Die Mekkaner waren wild entschlossen, den Propheten Muhammadsaw aufgrund seines Predigens um Gotteseinheit, trotz der intensiven Bemühungen Abu Talib’s die Mekkaner zur Vermeidung von Gewalt zu ermutigen, zu ermorden. Bei einem Treffen zwischen dem Propheten Muhammadsaw und den Mekkanern in Abu Talibs Haus, sind es tatsächlich die Mekkaner gewesen, die die Absicht hatten, den Propheten Muhammadsaw zu töten:

Die Anführer standen auf, ohne zu einem Ergebnis gekommen zu sein und Uqbah bin Abi Mu’it begann laut zu sagen:

„Lasst es sein. Ratschlag ist vergeblich. Er [Muhammadsaw] sollte ermordet werden. Er sollte vernichtet werden“ [1]

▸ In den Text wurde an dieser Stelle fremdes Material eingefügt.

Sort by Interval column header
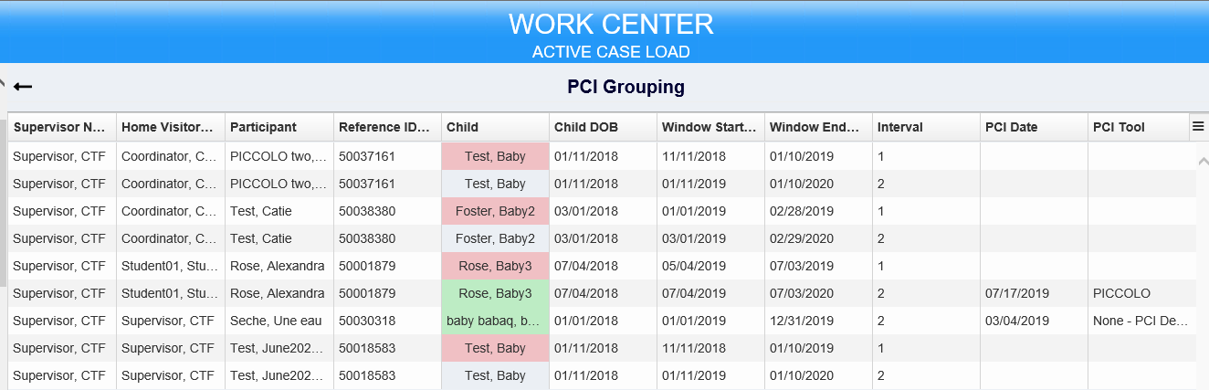1209x390 pixels. [926, 127]
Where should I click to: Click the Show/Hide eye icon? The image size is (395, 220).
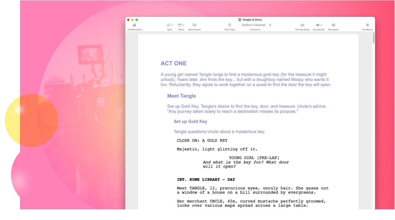click(x=318, y=25)
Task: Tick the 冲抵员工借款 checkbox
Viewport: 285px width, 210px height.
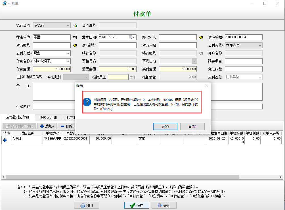Action: click(x=19, y=77)
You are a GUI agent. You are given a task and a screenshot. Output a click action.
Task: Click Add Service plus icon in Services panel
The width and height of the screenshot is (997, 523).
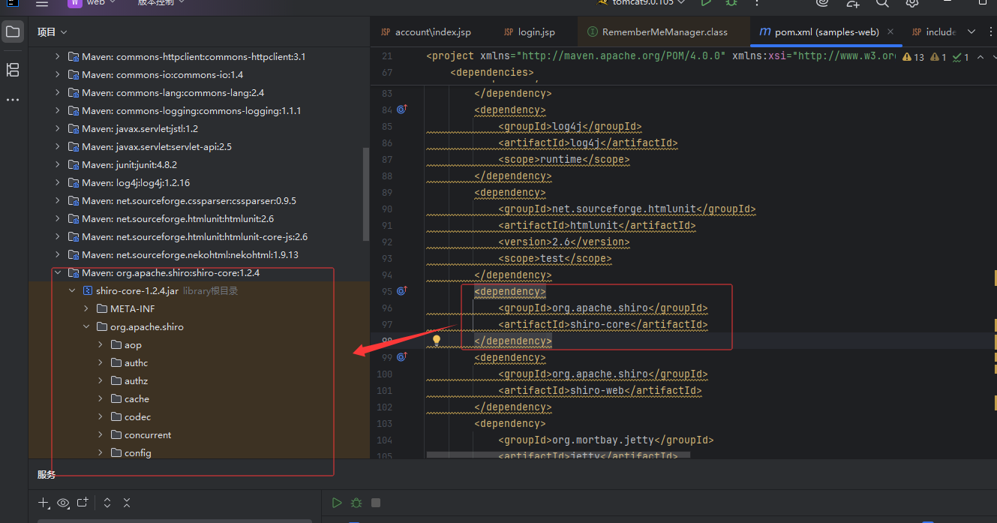coord(44,503)
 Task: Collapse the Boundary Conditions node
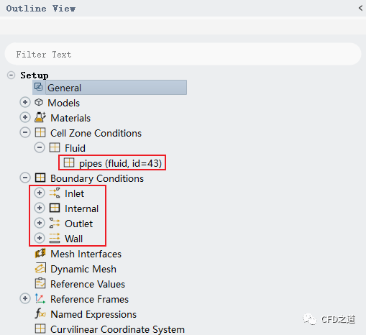click(25, 178)
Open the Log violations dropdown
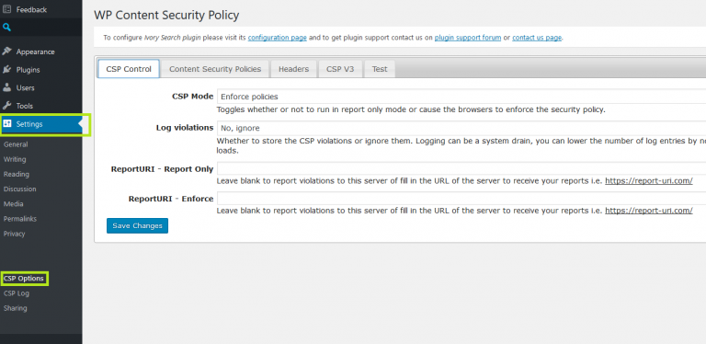The image size is (706, 344). coord(461,128)
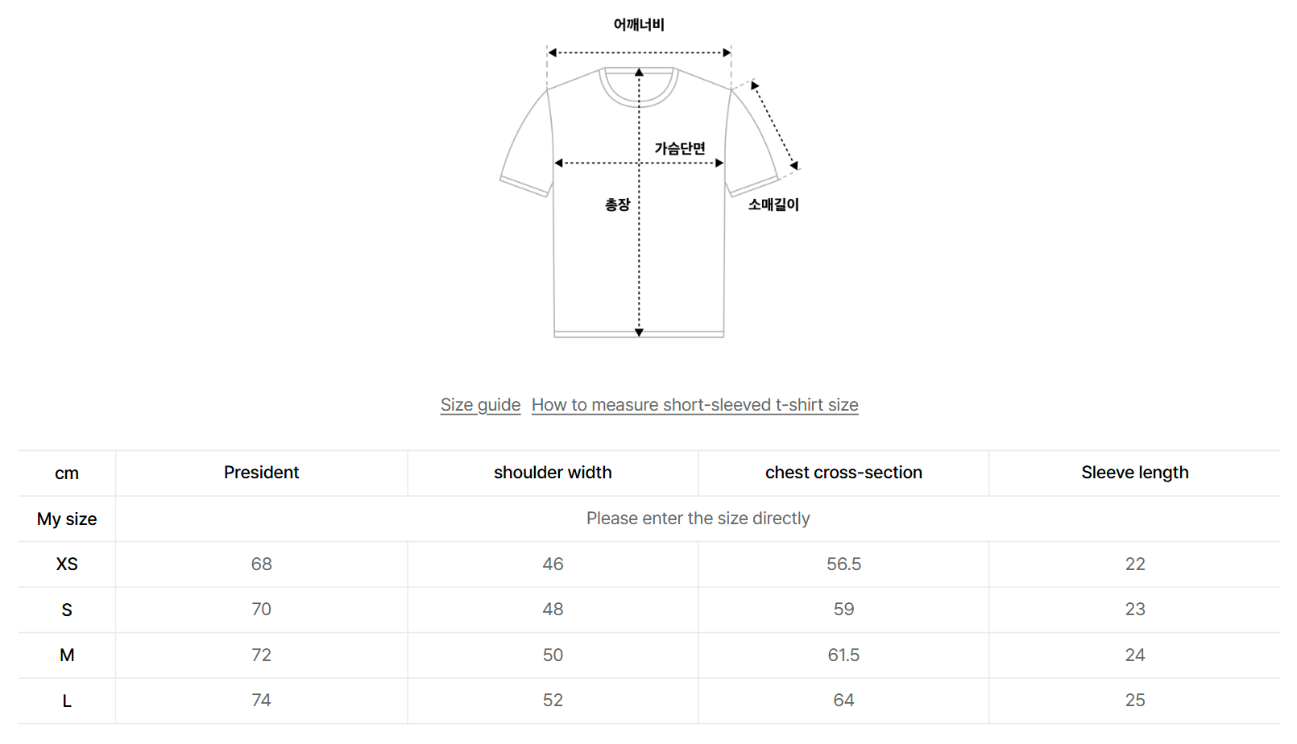Click the My size row label
Screen dimensions: 1297x744
point(67,519)
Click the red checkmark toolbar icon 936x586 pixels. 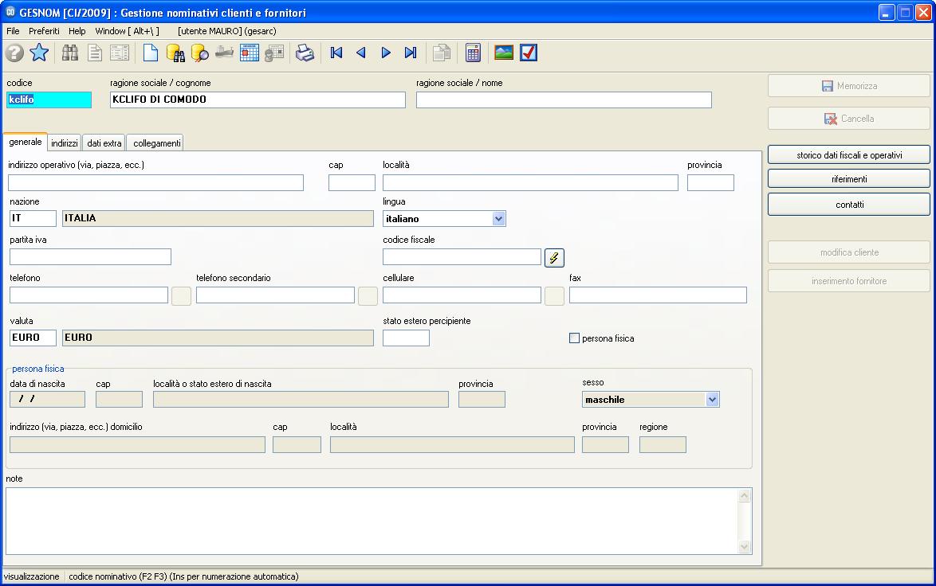529,53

Abu Talib war bei dem Gedanken an die Ermordung seines Neffen natürlich verstört. Als er von einem geheimen Treffen erfuhr, um diesen Plan auszuführen, nahm er daran teil und sprach:

„Gestern verschwand Muhammadsaw für einige Zeit von uns. Ich dachte, du hättest entsprechend dem, was ‚Uqbah sagte, gehandelt und ihn getötet. Daher beschloss ich, mit diesen Männern zur Masjid al-Haram zu kommen. Ich hatte sie auch angewiesen, dass jeder von ihnen an der Seite eines jeden von euch sitzen solle und sobald sie mich laut sprechen hörten, sollten sie aufstehen und euch mit ihren getarnten Waffen angreifen. Zum Glück fand ich Muhammadsaw lebendig und sicher vor jedem Schaden von euch. „Dann bat er seine Männer, ihre getarnten Waffen herauszunehmen und beendete seine Rede mit diesen Worten: „Bei Allah! Wenn du ihn getötet hättest, hätte ich nicht einmal einen von euch verschont und hätte bis zum Ende mit dir gekämpft …“ [2]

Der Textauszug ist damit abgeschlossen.